Except that a particularly clever flautist bent on finding a practical solution to this problem (the problem being how to know how fast to play her triplet-eighth notes in a bar of six and line that up with the conductor’s four pattern) might notice something: despite the fact that 4.5 seems to bear little logical relevance to the problem at hand, if we take a closer look at the particular rhythm that she’s playing:
we notice that the second beat in this pattern consists of 2 eighth notes. So, one solution is to approximate the triplets and make sure that the second eighth lands on the conductor’s fourth beat. 1 eighth note = 1.5 of the triplets; therefore 3 triplets + 1 eighth equals 4.5 triplets.

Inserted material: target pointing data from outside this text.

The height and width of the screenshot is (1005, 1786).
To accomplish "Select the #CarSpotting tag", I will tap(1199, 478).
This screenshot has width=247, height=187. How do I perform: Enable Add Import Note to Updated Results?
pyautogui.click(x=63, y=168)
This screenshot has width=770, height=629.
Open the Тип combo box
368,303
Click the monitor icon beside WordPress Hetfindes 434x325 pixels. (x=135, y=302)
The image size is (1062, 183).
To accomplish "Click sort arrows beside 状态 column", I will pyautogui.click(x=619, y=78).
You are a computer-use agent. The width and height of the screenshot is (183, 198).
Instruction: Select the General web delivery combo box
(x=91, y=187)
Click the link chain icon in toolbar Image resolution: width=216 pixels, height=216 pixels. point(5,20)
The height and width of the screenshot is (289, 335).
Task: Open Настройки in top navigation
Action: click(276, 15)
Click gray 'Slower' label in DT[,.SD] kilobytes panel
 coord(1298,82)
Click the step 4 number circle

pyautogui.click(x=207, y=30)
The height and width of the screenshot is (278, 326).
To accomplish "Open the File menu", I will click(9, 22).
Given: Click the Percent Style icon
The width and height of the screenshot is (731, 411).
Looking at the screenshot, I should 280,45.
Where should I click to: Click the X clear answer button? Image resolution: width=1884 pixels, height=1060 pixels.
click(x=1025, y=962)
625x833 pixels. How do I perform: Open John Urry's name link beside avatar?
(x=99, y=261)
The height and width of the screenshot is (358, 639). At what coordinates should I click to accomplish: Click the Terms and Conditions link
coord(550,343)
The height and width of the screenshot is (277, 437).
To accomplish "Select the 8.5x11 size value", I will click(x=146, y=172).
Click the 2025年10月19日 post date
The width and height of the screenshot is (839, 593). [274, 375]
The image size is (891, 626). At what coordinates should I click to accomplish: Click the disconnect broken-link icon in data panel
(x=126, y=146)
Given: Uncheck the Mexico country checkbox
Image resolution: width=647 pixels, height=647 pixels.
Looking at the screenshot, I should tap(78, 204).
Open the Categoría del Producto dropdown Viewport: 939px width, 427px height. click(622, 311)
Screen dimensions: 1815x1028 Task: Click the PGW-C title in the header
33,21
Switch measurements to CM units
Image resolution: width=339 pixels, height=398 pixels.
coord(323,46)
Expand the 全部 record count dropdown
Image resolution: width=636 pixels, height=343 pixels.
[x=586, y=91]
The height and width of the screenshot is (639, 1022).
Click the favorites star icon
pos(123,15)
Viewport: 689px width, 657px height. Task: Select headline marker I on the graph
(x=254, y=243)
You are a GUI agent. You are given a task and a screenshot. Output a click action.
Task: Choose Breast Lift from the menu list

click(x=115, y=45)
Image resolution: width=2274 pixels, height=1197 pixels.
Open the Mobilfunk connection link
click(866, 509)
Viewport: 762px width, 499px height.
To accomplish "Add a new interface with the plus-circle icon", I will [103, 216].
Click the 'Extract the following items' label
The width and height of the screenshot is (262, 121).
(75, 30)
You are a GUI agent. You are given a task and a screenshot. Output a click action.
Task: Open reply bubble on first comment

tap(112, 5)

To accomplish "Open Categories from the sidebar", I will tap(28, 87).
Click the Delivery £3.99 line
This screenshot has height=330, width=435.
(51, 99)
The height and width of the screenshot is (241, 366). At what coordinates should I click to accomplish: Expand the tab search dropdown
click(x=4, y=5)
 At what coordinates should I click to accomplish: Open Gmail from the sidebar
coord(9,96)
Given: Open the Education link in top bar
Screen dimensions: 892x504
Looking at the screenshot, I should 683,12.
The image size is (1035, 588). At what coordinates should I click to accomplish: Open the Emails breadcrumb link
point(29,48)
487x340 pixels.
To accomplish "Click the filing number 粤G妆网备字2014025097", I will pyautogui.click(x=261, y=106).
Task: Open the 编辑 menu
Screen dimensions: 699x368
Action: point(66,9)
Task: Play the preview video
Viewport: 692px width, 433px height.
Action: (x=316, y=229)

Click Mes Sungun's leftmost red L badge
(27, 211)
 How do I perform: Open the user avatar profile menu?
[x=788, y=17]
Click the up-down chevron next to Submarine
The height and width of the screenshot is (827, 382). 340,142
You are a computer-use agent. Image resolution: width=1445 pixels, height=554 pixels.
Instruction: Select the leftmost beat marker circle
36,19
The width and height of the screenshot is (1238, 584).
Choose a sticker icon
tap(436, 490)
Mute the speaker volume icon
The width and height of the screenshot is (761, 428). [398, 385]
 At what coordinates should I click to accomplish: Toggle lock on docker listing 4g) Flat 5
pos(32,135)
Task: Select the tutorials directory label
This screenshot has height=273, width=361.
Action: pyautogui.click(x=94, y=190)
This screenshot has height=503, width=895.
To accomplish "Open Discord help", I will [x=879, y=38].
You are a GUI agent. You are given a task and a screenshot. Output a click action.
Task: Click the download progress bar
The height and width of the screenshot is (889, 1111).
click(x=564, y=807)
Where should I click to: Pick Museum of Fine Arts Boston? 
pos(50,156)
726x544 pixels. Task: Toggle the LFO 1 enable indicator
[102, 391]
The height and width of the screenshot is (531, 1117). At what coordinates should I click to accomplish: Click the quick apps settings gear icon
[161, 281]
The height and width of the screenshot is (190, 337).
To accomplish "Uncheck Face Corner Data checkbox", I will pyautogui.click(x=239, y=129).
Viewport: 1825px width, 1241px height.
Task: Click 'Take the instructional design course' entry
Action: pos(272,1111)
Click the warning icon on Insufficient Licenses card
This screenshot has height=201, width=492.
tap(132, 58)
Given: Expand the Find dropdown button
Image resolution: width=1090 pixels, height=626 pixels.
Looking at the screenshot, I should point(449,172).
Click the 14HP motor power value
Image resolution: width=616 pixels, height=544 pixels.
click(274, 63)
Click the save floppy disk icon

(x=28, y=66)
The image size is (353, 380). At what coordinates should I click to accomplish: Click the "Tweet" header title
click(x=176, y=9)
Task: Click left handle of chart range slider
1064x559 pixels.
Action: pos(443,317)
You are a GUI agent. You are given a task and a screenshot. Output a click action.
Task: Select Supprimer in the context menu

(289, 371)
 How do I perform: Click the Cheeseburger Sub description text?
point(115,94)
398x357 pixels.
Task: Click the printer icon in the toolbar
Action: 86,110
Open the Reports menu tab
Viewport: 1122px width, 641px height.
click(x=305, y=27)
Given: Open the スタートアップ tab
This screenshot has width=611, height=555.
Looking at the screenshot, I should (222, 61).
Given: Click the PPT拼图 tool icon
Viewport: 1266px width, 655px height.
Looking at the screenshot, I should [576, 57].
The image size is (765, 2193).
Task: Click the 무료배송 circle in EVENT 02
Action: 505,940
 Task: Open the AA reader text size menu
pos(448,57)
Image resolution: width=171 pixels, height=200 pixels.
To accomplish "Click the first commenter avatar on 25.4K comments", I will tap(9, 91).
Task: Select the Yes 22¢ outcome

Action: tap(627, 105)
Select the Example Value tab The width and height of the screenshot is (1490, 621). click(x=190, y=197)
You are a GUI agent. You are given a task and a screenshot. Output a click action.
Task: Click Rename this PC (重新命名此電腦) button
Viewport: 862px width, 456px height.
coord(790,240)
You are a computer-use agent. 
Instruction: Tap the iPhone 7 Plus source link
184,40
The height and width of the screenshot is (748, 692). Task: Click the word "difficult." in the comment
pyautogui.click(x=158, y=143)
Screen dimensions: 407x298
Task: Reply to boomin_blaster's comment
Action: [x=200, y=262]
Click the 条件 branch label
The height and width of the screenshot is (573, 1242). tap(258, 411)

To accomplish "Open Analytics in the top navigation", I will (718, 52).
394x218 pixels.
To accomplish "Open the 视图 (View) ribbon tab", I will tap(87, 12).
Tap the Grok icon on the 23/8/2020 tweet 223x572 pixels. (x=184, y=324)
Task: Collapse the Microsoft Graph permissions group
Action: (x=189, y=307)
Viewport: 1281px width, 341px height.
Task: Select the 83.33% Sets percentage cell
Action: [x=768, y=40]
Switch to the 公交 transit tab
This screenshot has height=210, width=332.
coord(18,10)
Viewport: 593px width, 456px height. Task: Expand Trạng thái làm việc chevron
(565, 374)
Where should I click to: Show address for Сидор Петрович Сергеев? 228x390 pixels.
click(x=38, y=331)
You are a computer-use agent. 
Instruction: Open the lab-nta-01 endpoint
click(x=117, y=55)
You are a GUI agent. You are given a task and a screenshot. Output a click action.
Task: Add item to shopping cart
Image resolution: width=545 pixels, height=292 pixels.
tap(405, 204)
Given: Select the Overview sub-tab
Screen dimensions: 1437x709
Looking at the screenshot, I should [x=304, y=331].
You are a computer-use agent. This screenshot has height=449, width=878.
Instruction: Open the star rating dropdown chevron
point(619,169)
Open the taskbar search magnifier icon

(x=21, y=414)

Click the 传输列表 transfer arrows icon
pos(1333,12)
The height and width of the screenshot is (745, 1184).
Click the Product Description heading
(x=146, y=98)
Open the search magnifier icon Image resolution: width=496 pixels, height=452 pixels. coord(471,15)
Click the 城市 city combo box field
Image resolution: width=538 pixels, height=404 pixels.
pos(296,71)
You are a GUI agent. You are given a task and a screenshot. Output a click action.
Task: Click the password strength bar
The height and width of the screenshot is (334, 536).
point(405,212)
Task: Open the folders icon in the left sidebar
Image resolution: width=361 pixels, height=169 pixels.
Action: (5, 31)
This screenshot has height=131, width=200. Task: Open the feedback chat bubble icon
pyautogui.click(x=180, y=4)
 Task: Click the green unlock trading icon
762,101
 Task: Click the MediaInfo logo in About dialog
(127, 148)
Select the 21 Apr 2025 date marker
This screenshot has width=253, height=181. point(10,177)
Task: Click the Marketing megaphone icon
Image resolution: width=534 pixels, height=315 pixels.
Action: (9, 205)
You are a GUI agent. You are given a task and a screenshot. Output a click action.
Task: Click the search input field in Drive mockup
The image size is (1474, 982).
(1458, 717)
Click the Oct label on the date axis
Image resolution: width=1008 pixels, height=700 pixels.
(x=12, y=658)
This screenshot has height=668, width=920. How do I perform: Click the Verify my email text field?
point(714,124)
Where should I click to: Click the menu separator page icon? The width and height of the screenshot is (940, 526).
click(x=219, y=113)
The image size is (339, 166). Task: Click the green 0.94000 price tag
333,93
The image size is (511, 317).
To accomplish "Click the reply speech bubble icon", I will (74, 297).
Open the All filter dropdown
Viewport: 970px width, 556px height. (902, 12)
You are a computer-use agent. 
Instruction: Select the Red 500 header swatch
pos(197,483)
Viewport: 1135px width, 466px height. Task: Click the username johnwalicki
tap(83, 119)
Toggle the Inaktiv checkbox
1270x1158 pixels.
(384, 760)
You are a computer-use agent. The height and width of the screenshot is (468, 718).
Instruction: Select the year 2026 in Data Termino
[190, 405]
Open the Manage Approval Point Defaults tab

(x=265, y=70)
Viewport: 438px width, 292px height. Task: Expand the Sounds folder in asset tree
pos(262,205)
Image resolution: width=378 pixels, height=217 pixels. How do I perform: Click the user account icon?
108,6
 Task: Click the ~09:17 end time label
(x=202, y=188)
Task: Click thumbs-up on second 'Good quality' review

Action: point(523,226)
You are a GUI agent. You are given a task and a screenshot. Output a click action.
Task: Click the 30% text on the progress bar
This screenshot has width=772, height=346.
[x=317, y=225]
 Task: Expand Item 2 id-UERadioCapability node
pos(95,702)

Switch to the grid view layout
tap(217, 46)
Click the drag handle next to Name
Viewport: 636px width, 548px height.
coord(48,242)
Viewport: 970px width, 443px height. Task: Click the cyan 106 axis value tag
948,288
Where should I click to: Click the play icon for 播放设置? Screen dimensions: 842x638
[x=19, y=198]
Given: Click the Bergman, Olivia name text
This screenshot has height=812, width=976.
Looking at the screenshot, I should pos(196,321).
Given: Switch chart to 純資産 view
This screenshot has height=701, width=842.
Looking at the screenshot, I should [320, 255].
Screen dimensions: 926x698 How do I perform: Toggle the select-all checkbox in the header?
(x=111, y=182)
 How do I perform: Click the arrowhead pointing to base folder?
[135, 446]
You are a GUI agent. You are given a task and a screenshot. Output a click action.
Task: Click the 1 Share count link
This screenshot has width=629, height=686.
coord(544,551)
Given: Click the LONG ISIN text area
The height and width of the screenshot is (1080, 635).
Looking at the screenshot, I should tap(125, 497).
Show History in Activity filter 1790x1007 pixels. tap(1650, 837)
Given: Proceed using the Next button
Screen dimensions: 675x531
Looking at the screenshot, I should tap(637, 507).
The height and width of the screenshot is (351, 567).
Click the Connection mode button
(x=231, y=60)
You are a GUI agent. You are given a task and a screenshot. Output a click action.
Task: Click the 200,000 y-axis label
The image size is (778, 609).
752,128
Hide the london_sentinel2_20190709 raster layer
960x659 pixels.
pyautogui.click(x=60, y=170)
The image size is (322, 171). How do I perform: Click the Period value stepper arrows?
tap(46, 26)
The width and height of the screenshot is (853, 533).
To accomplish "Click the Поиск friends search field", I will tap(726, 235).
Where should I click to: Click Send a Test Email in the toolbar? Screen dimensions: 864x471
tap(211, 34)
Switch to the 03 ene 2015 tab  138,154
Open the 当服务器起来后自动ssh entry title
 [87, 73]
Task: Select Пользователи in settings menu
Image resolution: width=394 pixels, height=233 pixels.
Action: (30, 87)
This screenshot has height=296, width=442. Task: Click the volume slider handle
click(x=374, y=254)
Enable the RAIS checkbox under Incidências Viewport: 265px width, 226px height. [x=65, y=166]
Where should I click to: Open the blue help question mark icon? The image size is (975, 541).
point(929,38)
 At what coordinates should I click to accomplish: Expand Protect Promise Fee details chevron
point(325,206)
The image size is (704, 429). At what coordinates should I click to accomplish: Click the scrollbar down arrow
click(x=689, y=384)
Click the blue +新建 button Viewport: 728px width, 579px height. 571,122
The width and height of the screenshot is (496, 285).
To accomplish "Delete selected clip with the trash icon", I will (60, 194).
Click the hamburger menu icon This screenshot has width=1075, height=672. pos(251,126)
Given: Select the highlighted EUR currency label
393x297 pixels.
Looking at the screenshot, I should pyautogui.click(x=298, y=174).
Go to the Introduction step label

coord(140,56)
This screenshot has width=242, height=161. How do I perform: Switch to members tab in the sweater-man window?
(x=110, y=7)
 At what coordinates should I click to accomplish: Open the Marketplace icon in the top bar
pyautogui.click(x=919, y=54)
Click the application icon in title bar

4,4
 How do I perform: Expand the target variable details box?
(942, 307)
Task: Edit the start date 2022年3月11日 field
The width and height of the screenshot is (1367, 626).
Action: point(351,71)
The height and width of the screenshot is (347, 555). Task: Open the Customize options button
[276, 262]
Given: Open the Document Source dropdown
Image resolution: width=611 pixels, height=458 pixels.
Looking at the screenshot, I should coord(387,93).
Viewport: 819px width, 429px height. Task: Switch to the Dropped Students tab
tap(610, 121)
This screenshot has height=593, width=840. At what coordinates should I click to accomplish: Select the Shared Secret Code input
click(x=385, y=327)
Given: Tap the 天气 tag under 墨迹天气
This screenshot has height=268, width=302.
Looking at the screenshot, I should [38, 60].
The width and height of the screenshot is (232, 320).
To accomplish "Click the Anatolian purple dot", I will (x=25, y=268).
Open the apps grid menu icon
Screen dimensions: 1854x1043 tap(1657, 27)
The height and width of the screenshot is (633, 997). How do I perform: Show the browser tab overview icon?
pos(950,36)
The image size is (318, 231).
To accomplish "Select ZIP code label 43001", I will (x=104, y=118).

And that’s likely what everyone who actually plays this does, but the University of Chicagoan in me just hast to know the exact, theoretical answer, as practically untenable a solution as it may present. The next step is to multiply the 18 triplet-eighth notes by 2 – basically, we’re looking for a least common multiple between 18 and 4, i.e. 36.
So then, the really anal-retentive flautist, who probably has no job and definitely has like zero friends, if she were hired to play the Parsifal Overture (Prelude?) would sit at home and practice counting 36 notes per bar (that’s 9 notes per beat, btw), and regroup those 36-lets into twos so that she would wind up with 18 groups of 2 and divide those 18 groups by 3 so that she could feel 6 beats per bar and know that she had done a really thorough job. She might employ a chart that looked something like this:
and still not be quite satisfied with the outcome. Now, if she really got to thinking smart, said flautist might decide to trip the conductor before he went on stage and step in for him, since beating a simple four pattern and letting everyone else worry about this crap is a way better idea. But she wouldn’t be able to escape her obsession – her obsession with rhythm. And now it would just get even worse, because did you see what was going on with those violas?? They play 8 notes to the beat, multiplied by 4 beats to the bar, so 24 notes in total per measure. Now our valiant flautist/conductor must find the least common multiple of 24 and 36 (it’s 72) if she wanted to figure out how the flute and viola parts really lined up.
I wonder if any conductor or musicologist or whoever has ever actually taken the time to figure out how these two parts line up by dividing the bar into 72 parts. I can only think of one conductor who I would even remotely suspicion of doing such a thing [who shall remain nameless.]